GIVEN ENTRIES:

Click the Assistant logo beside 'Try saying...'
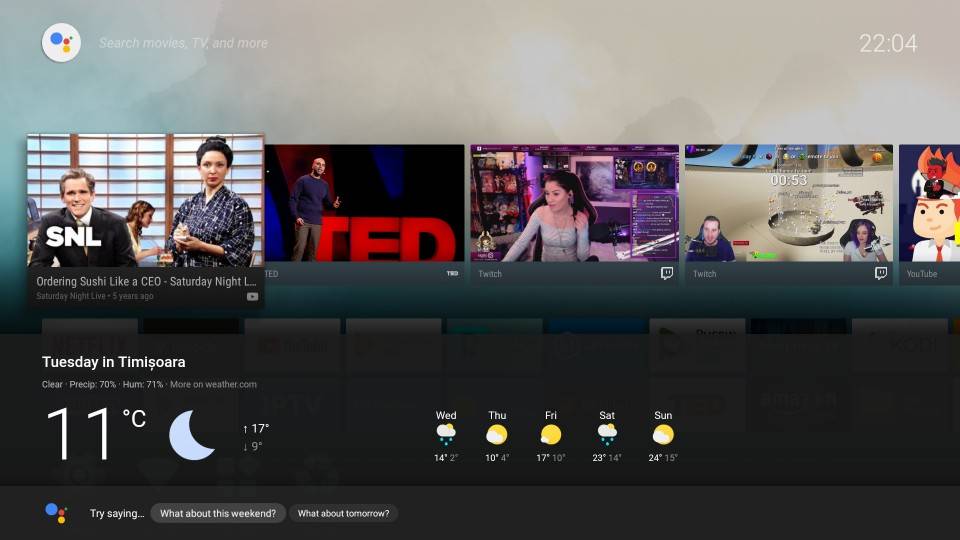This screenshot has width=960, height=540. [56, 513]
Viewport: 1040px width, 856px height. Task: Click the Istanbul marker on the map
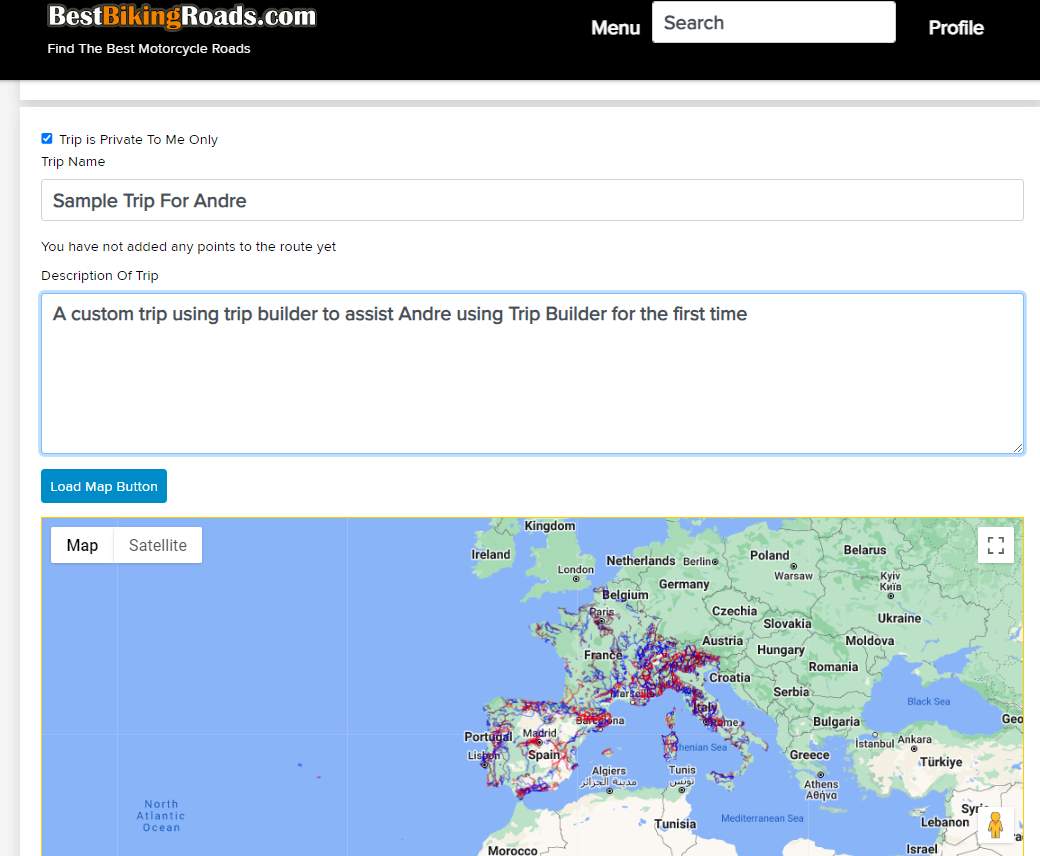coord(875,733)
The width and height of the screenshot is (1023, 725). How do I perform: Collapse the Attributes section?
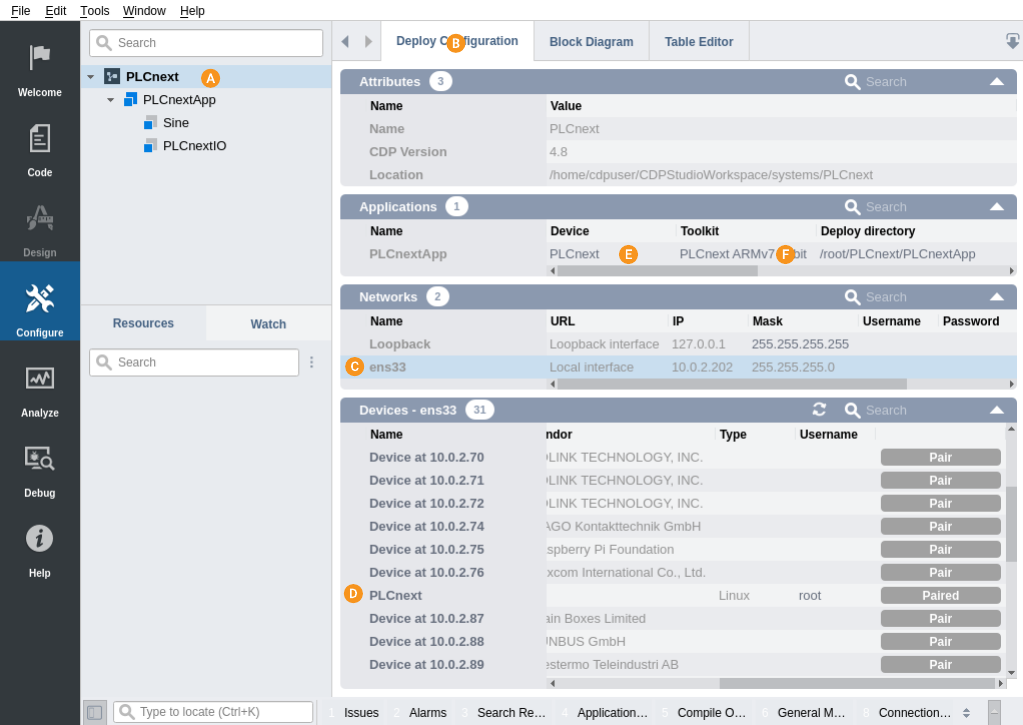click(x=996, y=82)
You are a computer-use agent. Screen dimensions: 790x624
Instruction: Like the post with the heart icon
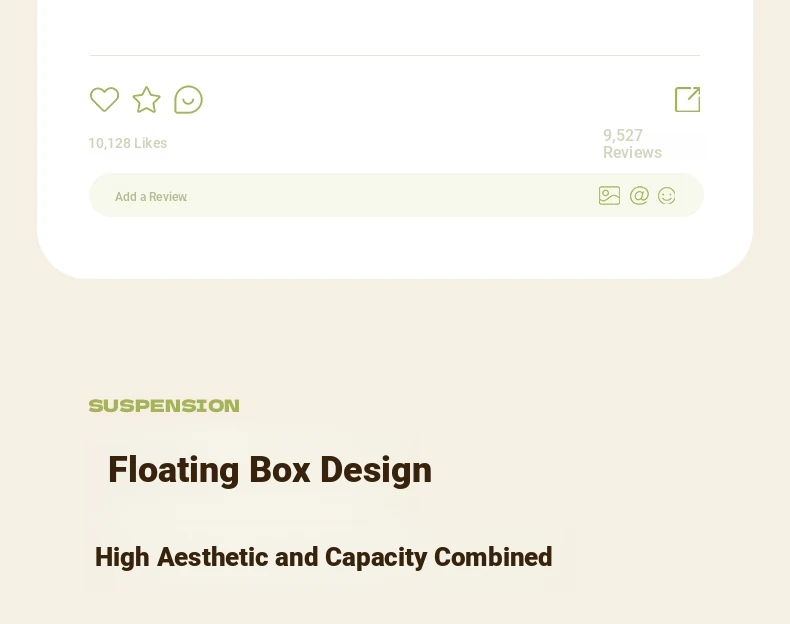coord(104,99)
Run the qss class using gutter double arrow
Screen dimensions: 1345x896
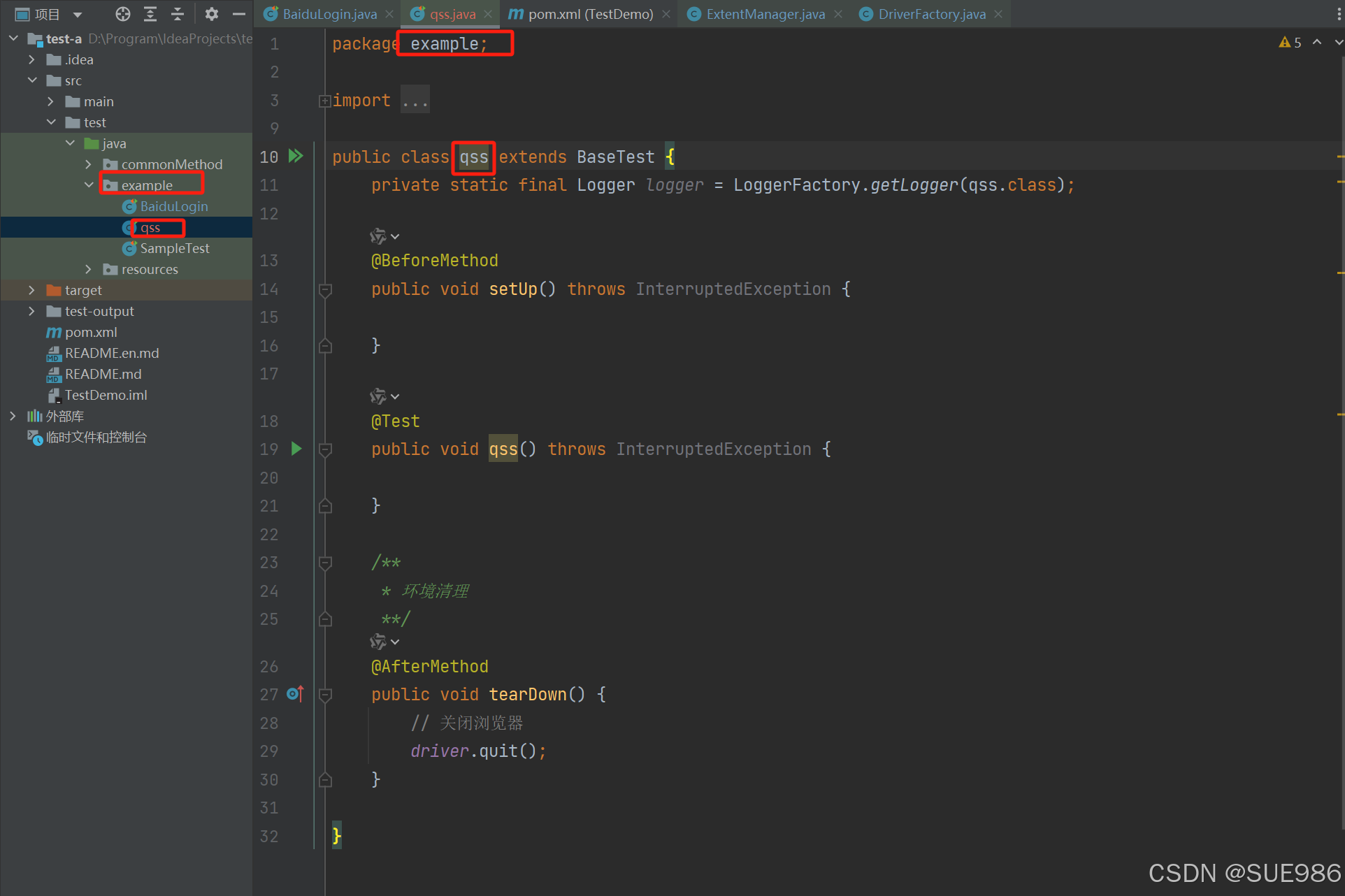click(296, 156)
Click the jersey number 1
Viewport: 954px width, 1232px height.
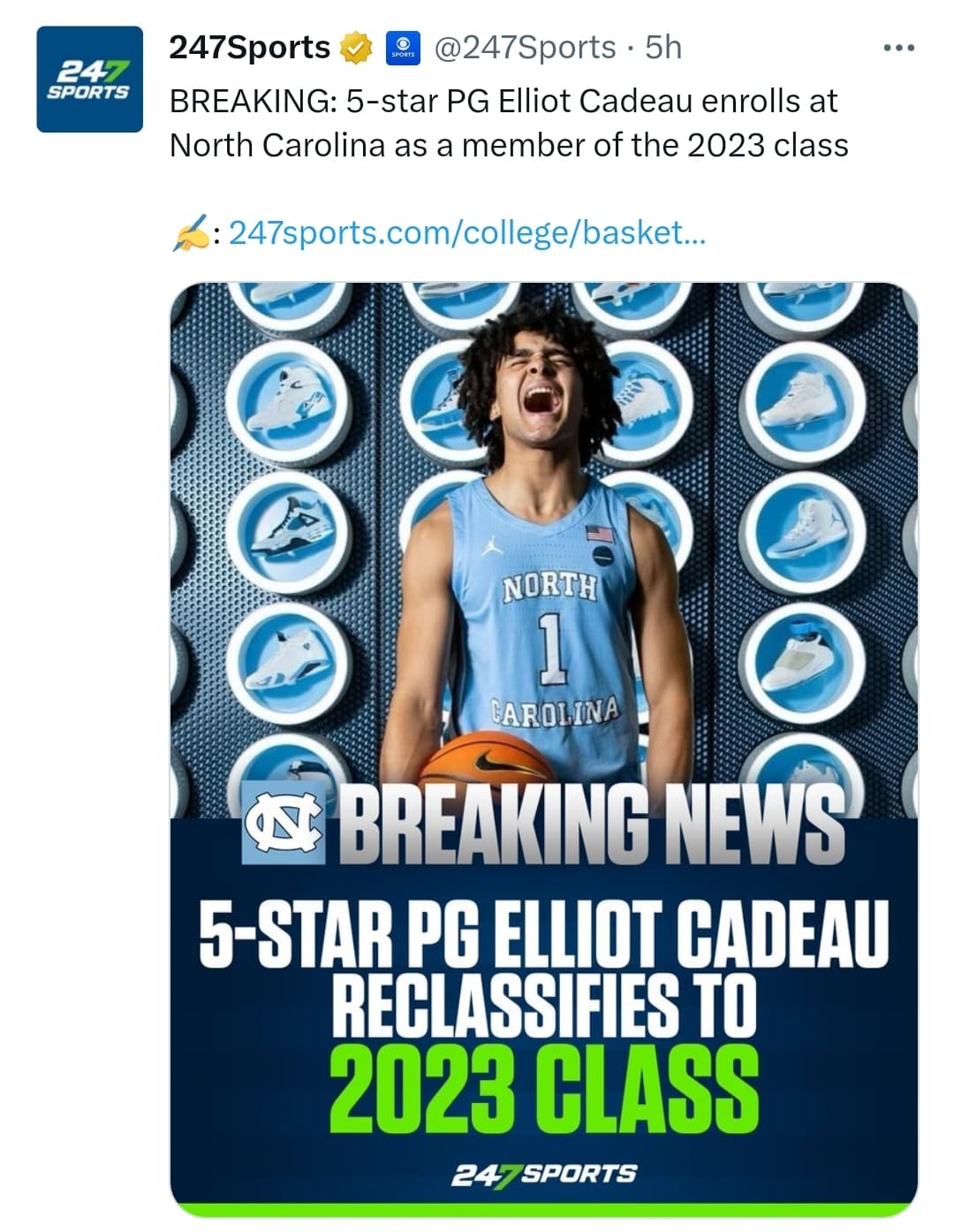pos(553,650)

YOUR GOAL: Rewrite all of the rows above with "Viewport" changed to "Window" everywhere it occurs, keeping everything else the same. Omit the pictures from your answer.

FINAL RESULT:
Click the Assistant logo beside 'Try saying...'
This screenshot has width=960, height=540. [56, 513]
Window: 1040px width, 856px height. Task: Click the Istanbul marker on the map
coord(875,733)
The width and height of the screenshot is (1023, 725). How do I perform: Collapse the Attributes section?
click(x=996, y=82)
You are a computer-use agent. Screen dimensions: 790x624
Instruction: Like the post with the heart icon
coord(104,99)
Run the qss class using gutter double arrow
Screen dimensions: 1345x896
click(296, 156)
Click the jersey number 1
Window: 954px width, 1232px height.
pos(553,650)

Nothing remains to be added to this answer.